What this task involves: Your answer must be the records below, printed exactly.

Task material Block Start

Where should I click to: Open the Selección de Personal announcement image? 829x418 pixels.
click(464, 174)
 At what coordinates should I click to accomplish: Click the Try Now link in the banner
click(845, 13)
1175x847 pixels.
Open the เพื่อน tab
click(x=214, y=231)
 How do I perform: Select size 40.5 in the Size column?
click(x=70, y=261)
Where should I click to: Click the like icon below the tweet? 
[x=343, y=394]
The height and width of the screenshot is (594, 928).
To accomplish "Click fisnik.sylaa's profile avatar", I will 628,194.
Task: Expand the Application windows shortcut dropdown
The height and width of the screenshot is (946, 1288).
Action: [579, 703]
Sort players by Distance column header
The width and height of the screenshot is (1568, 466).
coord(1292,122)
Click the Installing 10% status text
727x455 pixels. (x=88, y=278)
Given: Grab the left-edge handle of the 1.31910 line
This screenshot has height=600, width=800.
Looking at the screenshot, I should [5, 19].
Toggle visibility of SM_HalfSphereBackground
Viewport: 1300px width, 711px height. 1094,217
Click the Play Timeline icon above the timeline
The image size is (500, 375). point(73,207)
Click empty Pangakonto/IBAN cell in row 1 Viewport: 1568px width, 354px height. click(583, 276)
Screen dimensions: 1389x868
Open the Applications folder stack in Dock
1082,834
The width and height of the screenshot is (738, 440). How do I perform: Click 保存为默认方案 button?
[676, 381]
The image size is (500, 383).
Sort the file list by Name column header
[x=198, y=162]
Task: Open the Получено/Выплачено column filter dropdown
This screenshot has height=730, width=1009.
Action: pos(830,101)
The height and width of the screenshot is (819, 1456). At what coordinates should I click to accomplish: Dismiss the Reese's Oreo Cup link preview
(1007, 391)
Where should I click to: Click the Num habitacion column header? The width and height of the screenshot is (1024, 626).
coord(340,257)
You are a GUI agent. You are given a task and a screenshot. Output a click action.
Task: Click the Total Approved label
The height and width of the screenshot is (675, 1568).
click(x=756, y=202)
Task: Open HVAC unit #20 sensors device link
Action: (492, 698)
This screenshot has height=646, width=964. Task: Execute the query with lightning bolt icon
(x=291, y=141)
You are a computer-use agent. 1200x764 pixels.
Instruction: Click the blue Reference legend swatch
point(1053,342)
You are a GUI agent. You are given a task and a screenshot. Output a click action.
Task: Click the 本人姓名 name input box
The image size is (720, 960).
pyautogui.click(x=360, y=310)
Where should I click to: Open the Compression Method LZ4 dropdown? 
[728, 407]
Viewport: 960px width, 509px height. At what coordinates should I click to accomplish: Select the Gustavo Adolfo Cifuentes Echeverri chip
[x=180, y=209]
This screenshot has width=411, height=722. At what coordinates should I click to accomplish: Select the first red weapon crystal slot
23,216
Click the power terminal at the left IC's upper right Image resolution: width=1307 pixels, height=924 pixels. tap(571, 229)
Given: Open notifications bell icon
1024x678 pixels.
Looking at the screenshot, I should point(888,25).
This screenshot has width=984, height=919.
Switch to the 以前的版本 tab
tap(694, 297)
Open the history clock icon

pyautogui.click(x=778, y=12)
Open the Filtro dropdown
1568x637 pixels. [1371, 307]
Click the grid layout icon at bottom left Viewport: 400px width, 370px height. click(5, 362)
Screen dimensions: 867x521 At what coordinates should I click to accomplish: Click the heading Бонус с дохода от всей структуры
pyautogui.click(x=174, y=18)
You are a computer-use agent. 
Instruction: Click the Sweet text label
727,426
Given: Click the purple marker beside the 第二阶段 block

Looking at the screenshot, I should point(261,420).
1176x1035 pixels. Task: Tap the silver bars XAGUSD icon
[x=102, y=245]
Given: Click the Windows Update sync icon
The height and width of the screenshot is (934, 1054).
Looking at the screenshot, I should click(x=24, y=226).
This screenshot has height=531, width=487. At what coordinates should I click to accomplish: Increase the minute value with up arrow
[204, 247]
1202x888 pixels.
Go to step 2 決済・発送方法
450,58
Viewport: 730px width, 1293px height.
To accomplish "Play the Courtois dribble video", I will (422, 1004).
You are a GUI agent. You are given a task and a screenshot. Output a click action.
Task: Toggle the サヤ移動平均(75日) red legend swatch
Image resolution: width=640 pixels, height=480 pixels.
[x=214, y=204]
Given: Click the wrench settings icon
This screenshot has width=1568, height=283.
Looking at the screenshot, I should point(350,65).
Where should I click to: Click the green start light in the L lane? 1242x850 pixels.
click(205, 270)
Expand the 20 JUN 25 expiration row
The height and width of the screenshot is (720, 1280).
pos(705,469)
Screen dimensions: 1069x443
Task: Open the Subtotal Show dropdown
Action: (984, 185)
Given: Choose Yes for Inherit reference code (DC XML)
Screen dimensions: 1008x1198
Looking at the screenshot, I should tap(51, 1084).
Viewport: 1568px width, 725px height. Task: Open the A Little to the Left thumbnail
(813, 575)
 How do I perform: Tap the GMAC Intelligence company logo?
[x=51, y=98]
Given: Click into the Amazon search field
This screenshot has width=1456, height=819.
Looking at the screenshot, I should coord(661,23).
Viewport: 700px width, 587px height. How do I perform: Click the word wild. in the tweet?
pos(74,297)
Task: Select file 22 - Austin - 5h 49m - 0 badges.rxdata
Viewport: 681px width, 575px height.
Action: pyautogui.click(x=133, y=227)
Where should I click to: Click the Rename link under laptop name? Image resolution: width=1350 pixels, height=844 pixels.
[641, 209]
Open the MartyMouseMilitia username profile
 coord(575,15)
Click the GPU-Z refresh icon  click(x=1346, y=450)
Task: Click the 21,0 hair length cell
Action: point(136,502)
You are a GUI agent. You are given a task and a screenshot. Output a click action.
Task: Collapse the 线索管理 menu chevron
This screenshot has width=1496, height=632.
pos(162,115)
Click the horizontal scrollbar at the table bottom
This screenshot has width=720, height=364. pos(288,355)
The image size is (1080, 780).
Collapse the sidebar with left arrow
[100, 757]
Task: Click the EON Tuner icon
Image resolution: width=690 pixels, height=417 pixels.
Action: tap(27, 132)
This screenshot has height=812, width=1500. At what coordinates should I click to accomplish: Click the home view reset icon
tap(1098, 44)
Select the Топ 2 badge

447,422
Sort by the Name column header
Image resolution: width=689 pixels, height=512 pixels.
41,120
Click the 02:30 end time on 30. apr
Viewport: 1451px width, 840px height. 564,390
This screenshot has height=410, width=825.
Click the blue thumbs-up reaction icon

Task material Block End

Response to this task:
Where should I click to: Open the Selección de Personal announcement image? 829x418 pixels.
click(464, 174)
 At what coordinates should I click to accomplish: Click the Try Now link in the banner
click(845, 13)
1175x847 pixels.
Open the เพื่อน tab
click(x=214, y=231)
 How do I perform: Select size 40.5 in the Size column?
click(x=70, y=261)
Where should I click to: Click the like icon below the tweet? 
[x=343, y=394]
The height and width of the screenshot is (594, 928).
To accomplish "Click fisnik.sylaa's profile avatar", I will 628,194.
Task: Expand the Application windows shortcut dropdown
The height and width of the screenshot is (946, 1288).
Action: [579, 703]
Sort players by Distance column header
The width and height of the screenshot is (1568, 466).
coord(1292,122)
Click the Installing 10% status text
727x455 pixels. (x=88, y=278)
Given: Grab the left-edge handle of the 1.31910 line
This screenshot has height=600, width=800.
Looking at the screenshot, I should [5, 19].
Toggle visibility of SM_HalfSphereBackground
Viewport: 1300px width, 711px height. 1094,217
Click the Play Timeline icon above the timeline
The image size is (500, 375). point(73,207)
Click empty Pangakonto/IBAN cell in row 1 Viewport: 1568px width, 354px height. click(583, 276)
Screen dimensions: 1389x868
Open the Applications folder stack in Dock
1082,834
The width and height of the screenshot is (738, 440). How do I perform: Click 保存为默认方案 button?
[676, 381]
The image size is (500, 383).
Sort the file list by Name column header
[x=198, y=162]
Task: Open the Получено/Выплачено column filter dropdown
This screenshot has height=730, width=1009.
Action: pos(830,101)
The height and width of the screenshot is (819, 1456). At what coordinates should I click to accomplish: Dismiss the Reese's Oreo Cup link preview
(1007, 391)
Where should I click to: Click the Num habitacion column header? The width and height of the screenshot is (1024, 626).
coord(340,257)
You are a GUI agent. You are given a task and a screenshot. Output a click action.
Task: Click the Total Approved label
The height and width of the screenshot is (675, 1568).
click(x=756, y=202)
Task: Open HVAC unit #20 sensors device link
Action: (492, 698)
This screenshot has height=646, width=964. Task: Execute the query with lightning bolt icon
(x=291, y=141)
You are a computer-use agent. 1200x764 pixels.
Instruction: Click the blue Reference legend swatch
point(1053,342)
You are a GUI agent. You are given a task and a screenshot. Output a click action.
Task: Click the 本人姓名 name input box
The image size is (720, 960).
pyautogui.click(x=360, y=310)
Where should I click to: Open the Compression Method LZ4 dropdown? 
[728, 407]
Viewport: 960px width, 509px height. At what coordinates should I click to accomplish: Select the Gustavo Adolfo Cifuentes Echeverri chip
[x=180, y=209]
This screenshot has width=411, height=722. At what coordinates should I click to accomplish: Select the first red weapon crystal slot
23,216
Click the power terminal at the left IC's upper right Image resolution: width=1307 pixels, height=924 pixels. tap(571, 229)
Given: Open notifications bell icon
1024x678 pixels.
Looking at the screenshot, I should point(888,25).
This screenshot has width=984, height=919.
Switch to the 以前的版本 tab
tap(694, 297)
Open the history clock icon

pyautogui.click(x=778, y=12)
Open the Filtro dropdown
1568x637 pixels. [1371, 307]
Click the grid layout icon at bottom left Viewport: 400px width, 370px height. click(5, 362)
Screen dimensions: 867x521 At what coordinates should I click to accomplish: Click the heading Бонус с дохода от всей структуры
pyautogui.click(x=174, y=18)
You are a computer-use agent. 
Instruction: Click the Sweet text label
727,426
Given: Click the purple marker beside the 第二阶段 block

Looking at the screenshot, I should point(261,420).
1176x1035 pixels. Task: Tap the silver bars XAGUSD icon
[x=102, y=245]
Given: Click the Windows Update sync icon
The height and width of the screenshot is (934, 1054).
Looking at the screenshot, I should click(x=24, y=226).
This screenshot has height=531, width=487. At what coordinates should I click to accomplish: Increase the minute value with up arrow
[204, 247]
1202x888 pixels.
Go to step 2 決済・発送方法
450,58
Viewport: 730px width, 1293px height.
To accomplish "Play the Courtois dribble video", I will (422, 1004).
You are a GUI agent. You are given a task and a screenshot. Output a click action.
Task: Toggle the サヤ移動平均(75日) red legend swatch
Image resolution: width=640 pixels, height=480 pixels.
[x=214, y=204]
Given: Click the wrench settings icon
This screenshot has width=1568, height=283.
Looking at the screenshot, I should point(350,65).
Where should I click to: Click the green start light in the L lane? 1242x850 pixels.
click(205, 270)
Expand the 20 JUN 25 expiration row
The height and width of the screenshot is (720, 1280).
pos(705,469)
Screen dimensions: 1069x443
Task: Open the Subtotal Show dropdown
Action: (984, 185)
Given: Choose Yes for Inherit reference code (DC XML)
Screen dimensions: 1008x1198
Looking at the screenshot, I should tap(51, 1084).
Viewport: 1568px width, 725px height. Task: Open the A Little to the Left thumbnail
(813, 575)
 How do I perform: Tap the GMAC Intelligence company logo?
[x=51, y=98]
Given: Click into the Amazon search field
This screenshot has width=1456, height=819.
Looking at the screenshot, I should coord(661,23).
Viewport: 700px width, 587px height. How do I perform: Click the word wild. in the tweet?
pos(74,297)
Task: Select file 22 - Austin - 5h 49m - 0 badges.rxdata
Viewport: 681px width, 575px height.
Action: pyautogui.click(x=133, y=227)
Where should I click to: Click the Rename link under laptop name? Image resolution: width=1350 pixels, height=844 pixels.
[641, 209]
Open the MartyMouseMilitia username profile
 coord(575,15)
Click the GPU-Z refresh icon  click(x=1346, y=450)
Task: Click the 21,0 hair length cell
Action: point(136,502)
You are a GUI agent. You are given a task and a screenshot. Output a click action.
Task: Collapse the 线索管理 menu chevron
This screenshot has width=1496, height=632.
pos(162,115)
Click the horizontal scrollbar at the table bottom
This screenshot has width=720, height=364. pos(288,355)
The image size is (1080, 780).
Collapse the sidebar with left arrow
[100, 757]
Task: Click the EON Tuner icon
Image resolution: width=690 pixels, height=417 pixels.
Action: tap(27, 132)
This screenshot has height=812, width=1500. At what coordinates should I click to accomplish: Click the home view reset icon
tap(1098, 44)
Select the Топ 2 badge

447,422
Sort by the Name column header
Image resolution: width=689 pixels, height=512 pixels.
41,120
Click the 02:30 end time on 30. apr
Viewport: 1451px width, 840px height. 564,390
This screenshot has height=410, width=825.
Click the blue thumbs-up reaction icon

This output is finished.